Task 004: A 16-bit Fixed-Point Convolutional Neural Network Learning Processor in 65nm CMOS

Event Date:	August 29, 2019
Time:	2:00pm ET/ 11:00am PT
Priority:	No
School or Program:	Electrical and Computer Engineering
College Calendar:	Show

Shihui Yin, Arizona State University

Abstract:

With the advent of artificial intelligence, various deep neural networks (DNNs) such as convolutional neural networks (CNNs) and recurrent neural networks (RNNs) have emerged and achieved human-level performance in image/speech recognition tasks. DNNs are typically trained by GPUs in 32-bit floating-point (FP32) precision after sending all training data to a central server. To train DNNs with a user’s sensitive data, local training capability on mobile or edge devices is desired due to privacy concerns.
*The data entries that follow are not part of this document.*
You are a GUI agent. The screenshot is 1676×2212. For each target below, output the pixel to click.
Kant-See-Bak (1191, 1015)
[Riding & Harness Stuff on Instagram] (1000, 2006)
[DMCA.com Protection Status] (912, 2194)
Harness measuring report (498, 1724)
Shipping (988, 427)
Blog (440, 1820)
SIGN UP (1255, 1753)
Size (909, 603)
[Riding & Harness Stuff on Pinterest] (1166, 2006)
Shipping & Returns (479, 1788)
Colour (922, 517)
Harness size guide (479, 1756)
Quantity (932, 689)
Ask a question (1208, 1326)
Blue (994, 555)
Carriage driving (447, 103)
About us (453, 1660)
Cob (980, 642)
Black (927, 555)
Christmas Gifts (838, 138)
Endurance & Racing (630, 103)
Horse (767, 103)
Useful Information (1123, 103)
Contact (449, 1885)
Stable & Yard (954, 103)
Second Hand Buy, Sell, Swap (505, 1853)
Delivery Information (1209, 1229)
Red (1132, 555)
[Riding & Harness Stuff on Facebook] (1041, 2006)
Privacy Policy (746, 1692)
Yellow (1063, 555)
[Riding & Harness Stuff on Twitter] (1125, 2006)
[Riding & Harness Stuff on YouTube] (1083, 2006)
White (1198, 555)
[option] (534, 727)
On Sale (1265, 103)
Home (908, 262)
DNN inference accelerators have progressively optimized performance and energy efficiency, but inference-only DNN accelerators cannot adapt to the evolving user-centric application scenarios. Since DNN training is considerably more compute-/memory-intensive than inference, it is challenging to perform DNN training on resource-limited mobile devices. In particular, back-propagation (BP) based training algorithm involves weight transpose for convolution and fully-connected (FC) layers. Maintaining two copies of weights (original and transposed) or employing transposable SRAM incurs large area overhead or custom SRAM bitcell design. In this talk we present a convolutional neural network (CNN) learning processor, which accelerates stochastic gradient descent (SGD) with momentum based training algorithm in 16-bit fixed-point precision. Using a novel cyclic weight storage and access scheme, we use the same off-the-shelf SRAMs for non-transpose and transpose operations during feed-forward (FF) and feed-backward (FB) phases, respectively, of the CNN learning process. The 65nm CNN learning processor achieves peak energy efficiency of 2.6 TOPS/W for 16-bit fixed-point operations, consuming 10.45 mW at 0.55V.

Bio:

Shihui Yin received the B.S. degree in microelectronics from Peking University, Beijing, China, in 2013, and the M.S. degree in electrical engineering from Carnegie Mellon University, Pittsburgh, PA, USA, in 2015. Currently, he is currently working towards the Ph.D. degree in the School of Electrical, Computer and Energy Engineering at Arizona State University, Tempe, AZ, USA. His research interest includes low power biomedical circuit and system design, and energy-efficient hardware design for machine learning and neuromorphic computing. Mr. Yin was a recipient of University Graduate Fellowship from Arizona State University in 2015 and IEEE Phoenix Section Student Scholarship for the year 2016.